Bennett: Yes, and I think that’s a problem that’s very particular to the USA, because most other countries, when they hear – in the courts – when they hear cases of music copyright infringement litigation, a jury is not involved, precisely because a jury is not a group of expert songwriters. That means… because juries by definition are randomly selected – that means that they are unable, without a lot of guidance, to separate a commonplace element, like a chord loop, that is not protected by copyright, from a musically unique element – that is, something like a top line melody or a lyric. And they just hear subjective similarity and then jump to, in my opinion , the wrong conclusion that the only explanation for that similarity is plagiarism.
Sampling as obvious plagiarism
Blackwell: So then what’s the line if we’re not taking direct lyrics? Right? I know you pointed out to one of my producers Diddy’s, what was it, [I’ll Be] Missing You? and Every Breath You Take, right? That was a direct lift. I mean, everybody who heard it knew, oh, he must be sampling this, but he didn’t get permission, right, Initially? But what’s the line here? If you are playing a chord, that as you demonstrated, so many have used?

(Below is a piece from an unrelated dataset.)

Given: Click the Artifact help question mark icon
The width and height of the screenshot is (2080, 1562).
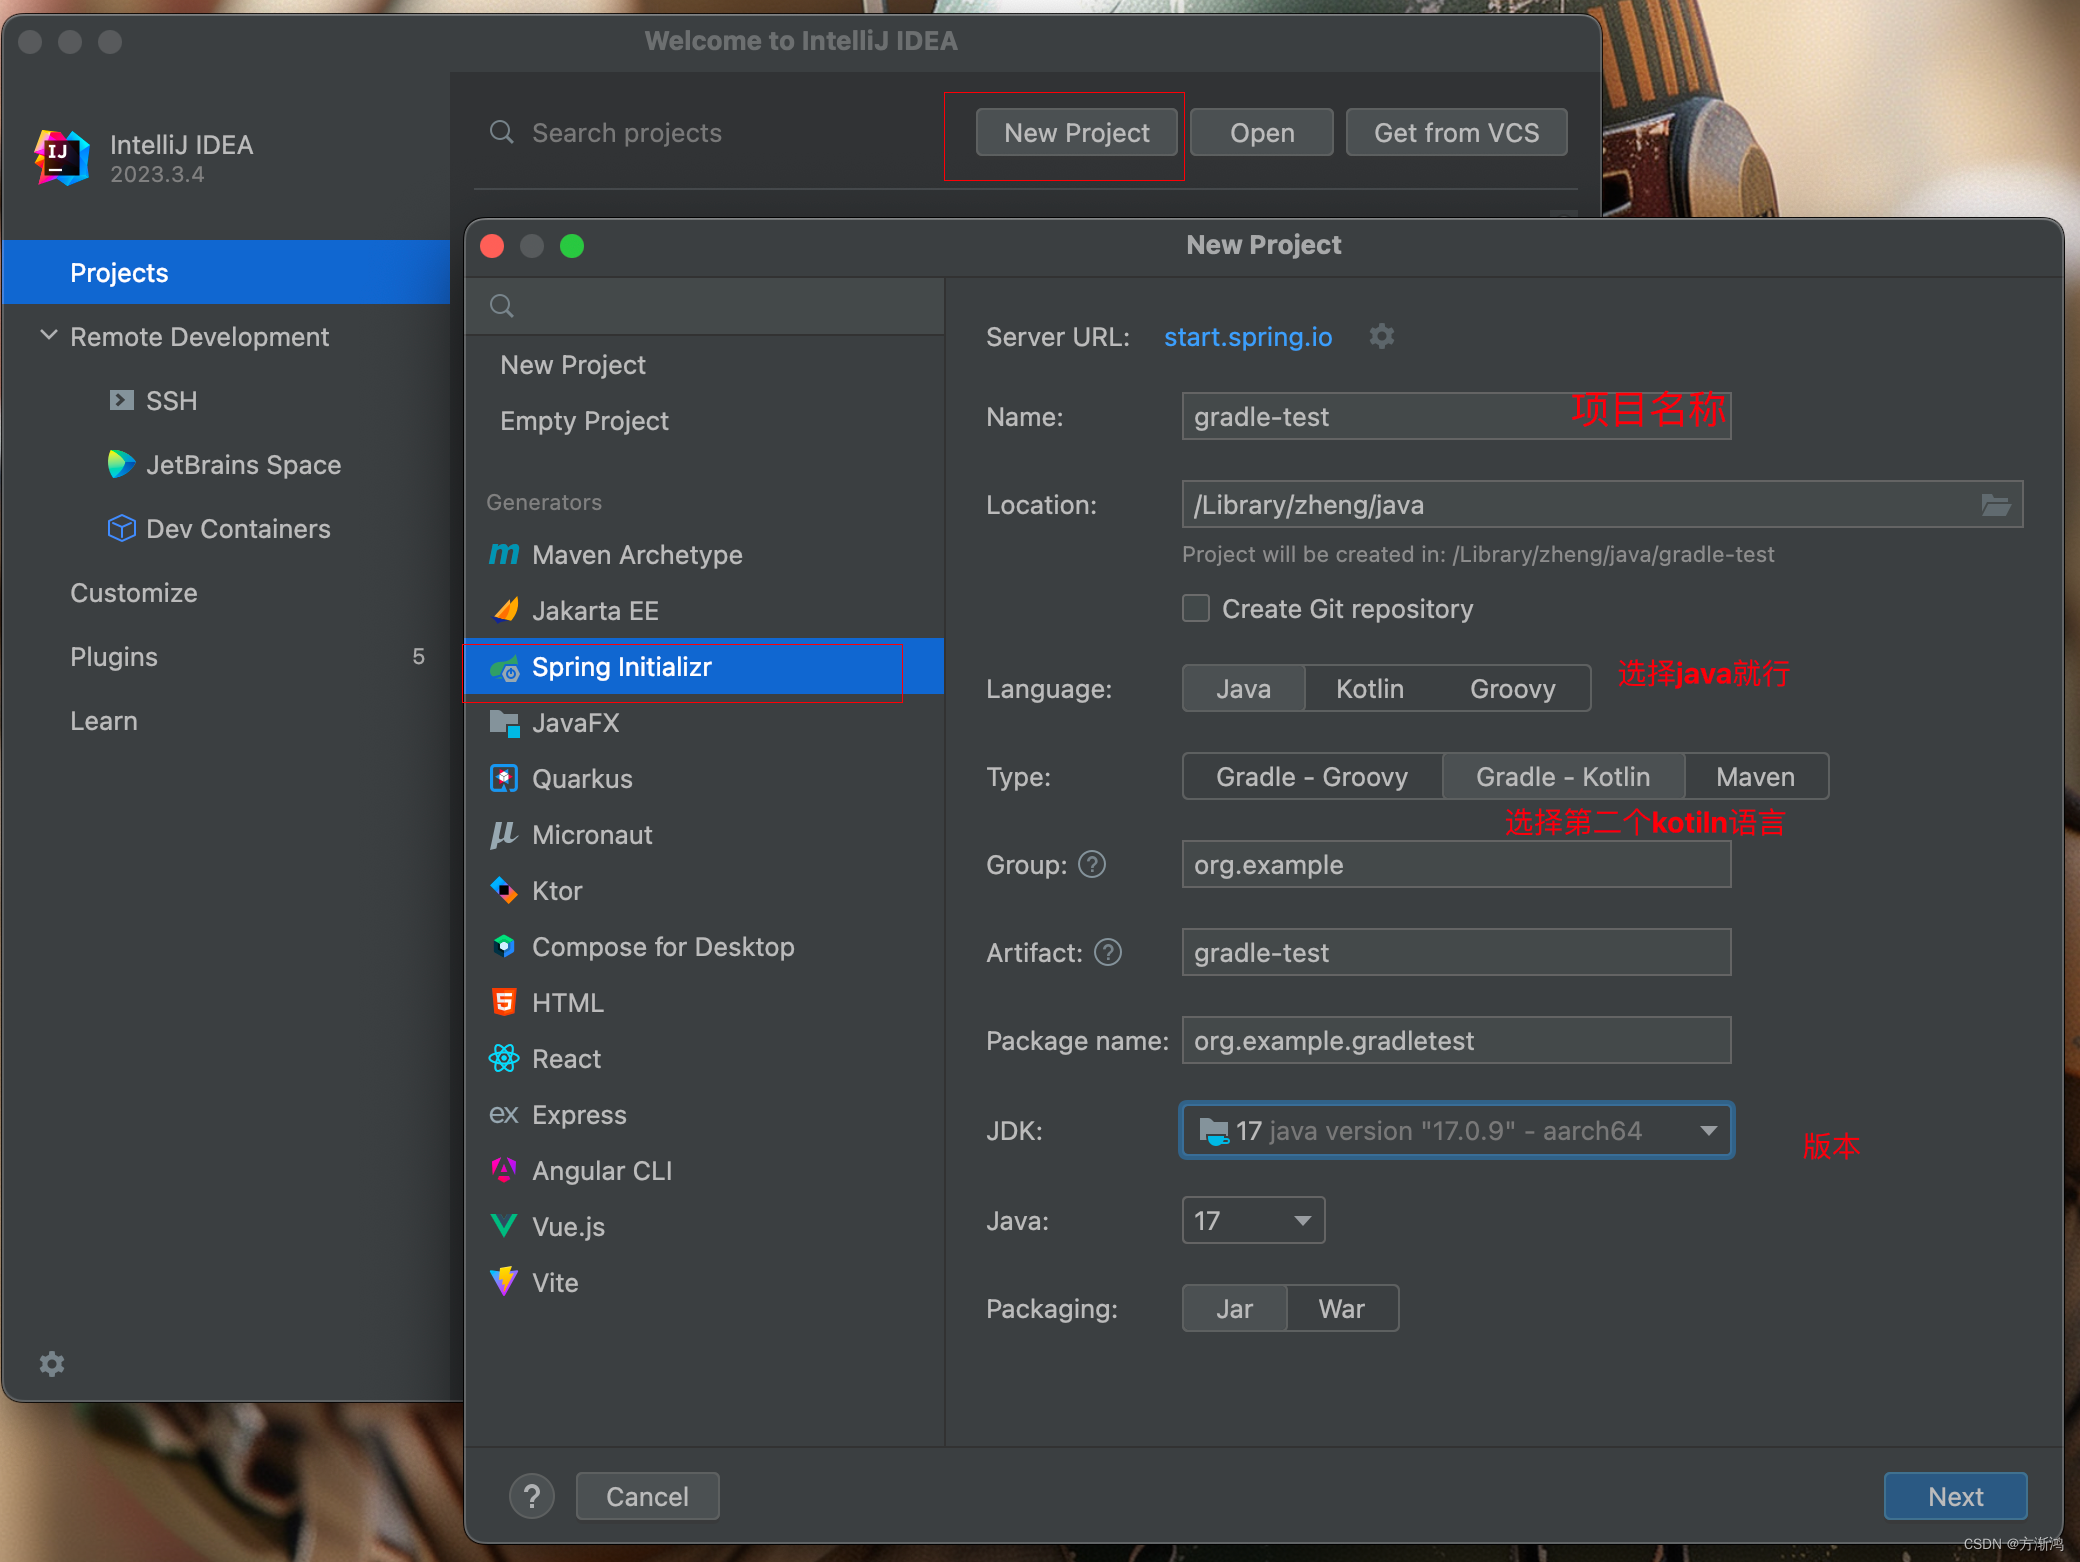Looking at the screenshot, I should [1108, 952].
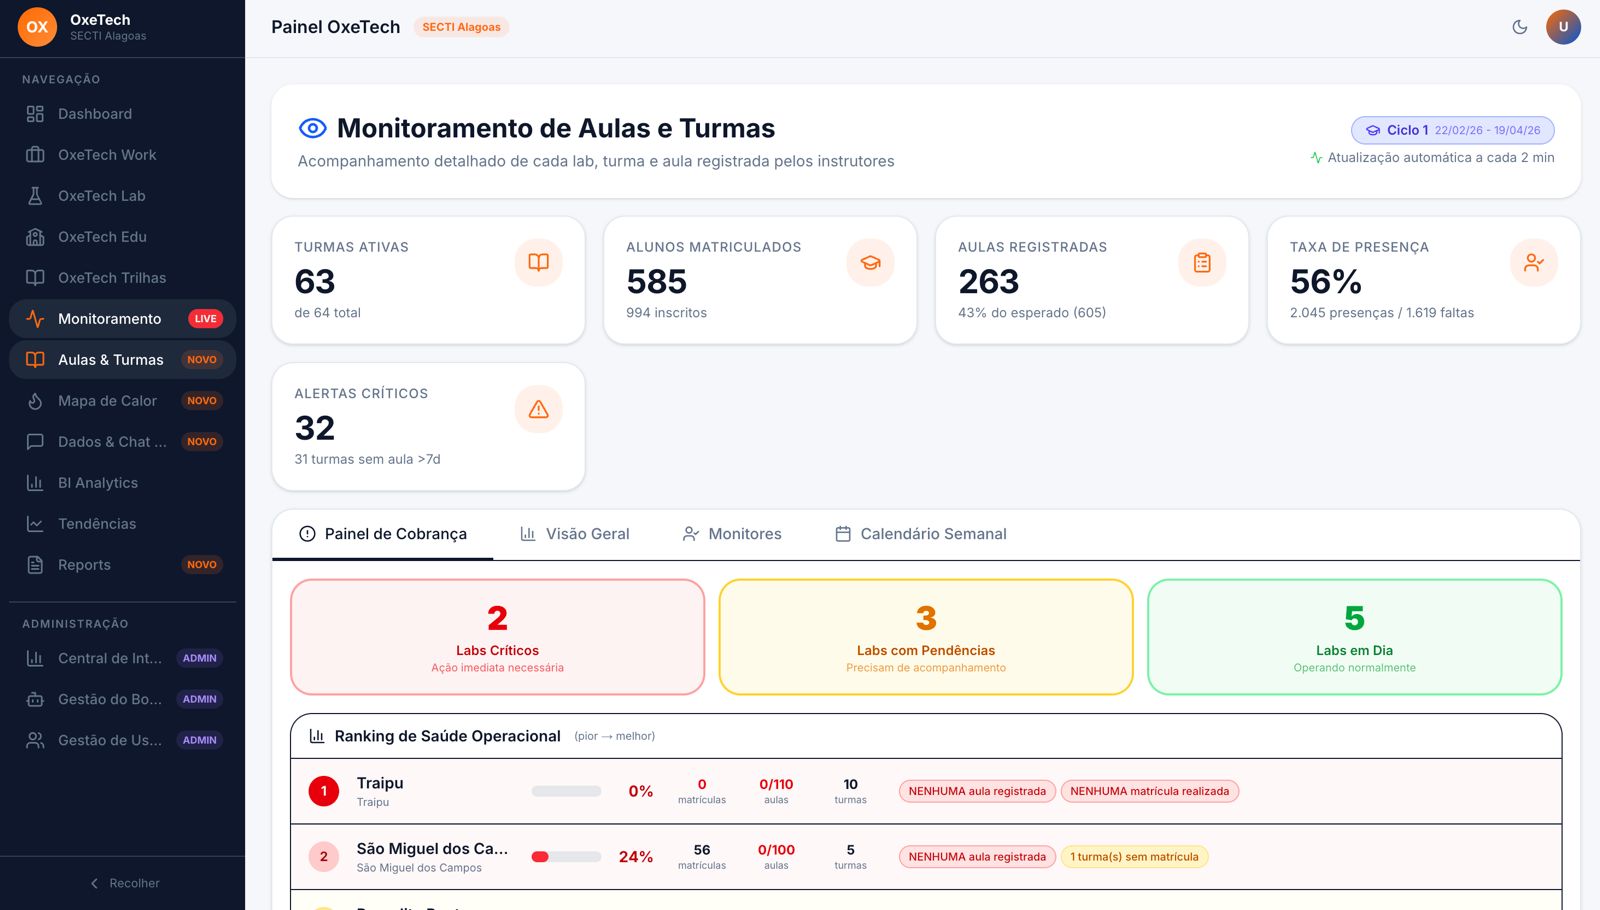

Bennett: Well, in the case of that very famous example of plagiarism, that was an example of sampling. So in 1997, Puff Daddy took an eight bar sequence, the very famous guitar riff from The Police’s 1983 track Every Breath You Take and slightly pitch shifted it: actually just looped that sample. So effectively in music industry terms, he was infringing two copyrights: the musical work – that is the song – and the sound recording – because he was using The Police’s actual recording and inserting it into I’ll Be Missing You as a backing track. So that was blatant. It was obvious. He didn’t ask permission, and it cost him 100% of the royalties. And I would say rightly so, because there’s no doubt about it in the case of obvious sampling like this. But the point is, he wasn’t copying a commonplace element. Yeah, he was actually taking this very specific element to Every Breath You Take.
And with cases like this [Griffin v Sheeran], I think some plaintiffs are perhaps guilty of being a little opportunistic because they know that a jury is going to hear subjective similarity and they can kind of leverage that to, you know, try and get the defendant to cave on this case. And full credit to Ed Sheeran: I feel like he’s standing up for songwriters everywhere by sticking to his integrity and, you know, holding out for the truth.
Blackwell: Well, we remember and we’ve gotta wrap here that there were just a few years ago, Marvin Gaye’s family: they were awarded $5 million dollars after the copied right case involving Robin Thicke and Blurred Lines and Got To Give It Up – Marvin Gaye’s classic. Professor Bennett, man, this has been an education! I appreciate it. I’m going to request something. Can you play us off the break here?
Bennett: Well, I’m happy to play you that chord loop so people can sing along.
Blackwell: Yeah, let’s hear it. Whatever song they would like. All right, let’s do it.